Dans la dernière ligne droite, les colégislateurs ont ajouté une « procédure d’urgence » pour demander une évaluation des risques sur un sujet imprévu. Comme cela a été fait de façon informelle pendant la guerre en Ukraine, contre la désinformation, ou pendant la pandémie de Covid-19, contre les masques et les médicaments non homologués. Les plates-formes seront aussi tenues d’être « transparentes » sur les algorithmes utilisés pour classer ou recommander les contenus et devront permettre aux utilisateurs de les désactiver.
Des obligations minimales s’imposeront à tous les services, mais les plus lourdes viseront ceux ayant plus de 45 millions « d’utilisateurs » dans l’UE. Soit « 25 à 30 services, américains, européens, chinois et japonais », selon la Commission : des réseaux sociaux, mais aussi la plate-forme de vidéos YouTube, des sites de vente comme Amazon, Rakuten, Leboncoin, Booking ou eBay, les moteurs de recherche comme Google, ainsi que des services pornographiques comme Pornhub.
Du côté de l’e-commerce, les plates-formes devront « connaître » l’identité des vendeurs et obtenir les informations légales sur les produits. Un consommateur lésé pourra leur demander une « compensation » si le vendeur est défaillant.
L’Europe espère faire du DSA un standard mondial
Le DSA interdit aussi la publicité ciblée visant des caractéristiques sensibles (orientation sexuelle ou politique, religion…) ou à destination des mineurs. Les services devront prendre des mesures de protection des enfants (par exemple, empêcher les messages directs venant d’utilisateurs inconnus). Sont aussi proscrits les « dark patterns », ces interfaces trompeuses destinées à manipuler l’internaute, par exemple, en rendant beaucoup moins visible et accessible le bouton pour refuser la publicité ciblée. Une mesure vise aussi le « revenge porn », ces vidéos pornographiques mises en ligne sans le consentement des intéressés.
La mise en œuvre sera un vrai défi : 150 experts environ y travailleront, avec un budget autour de 30 millions d’euros, financé par une « redevance » acquittée par les plates-formes.

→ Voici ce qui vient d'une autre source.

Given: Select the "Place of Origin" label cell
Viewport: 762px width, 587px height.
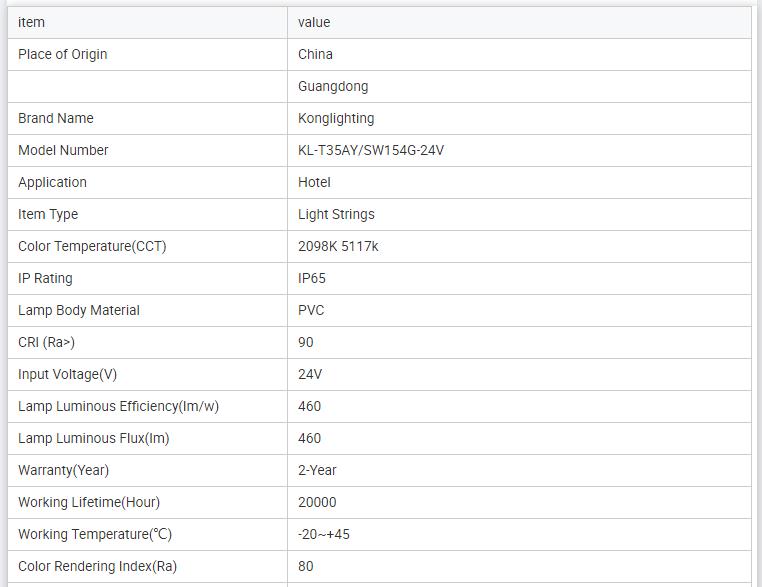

La modération des réseaux sociaux est aussi en débat aux Etats-Unis : soutenu par les républicains et par Donald Trump, le patron de Tesla, Elon Musk, propose ainsi de racheter Twitter pour y faire régner la « liberté d’expression ». L’Europe espère, elle, faire du DSA un standard mondial, comme le règlement européen sur la protection des données (RGPD).
Jeudi 21 avril, l’ancien président américain Barack Obama a appelé les Etats-Unis à s’inspirer de ce texte, comme le réclament des parlementaires ou l’ex-employée de Facebook devenue lanceuse d’alerte Frances Haugen. En Europe, l’association European Digital Rights s’est toutefois inquiétée du grand pouvoir accordé à la Commission, notamment dans la procédure d’urgence, et a réclamé des « garde-fous » pour préserver la liberté d’expression.
Alexandre Piquard, Le Monde, 23 avril 2022.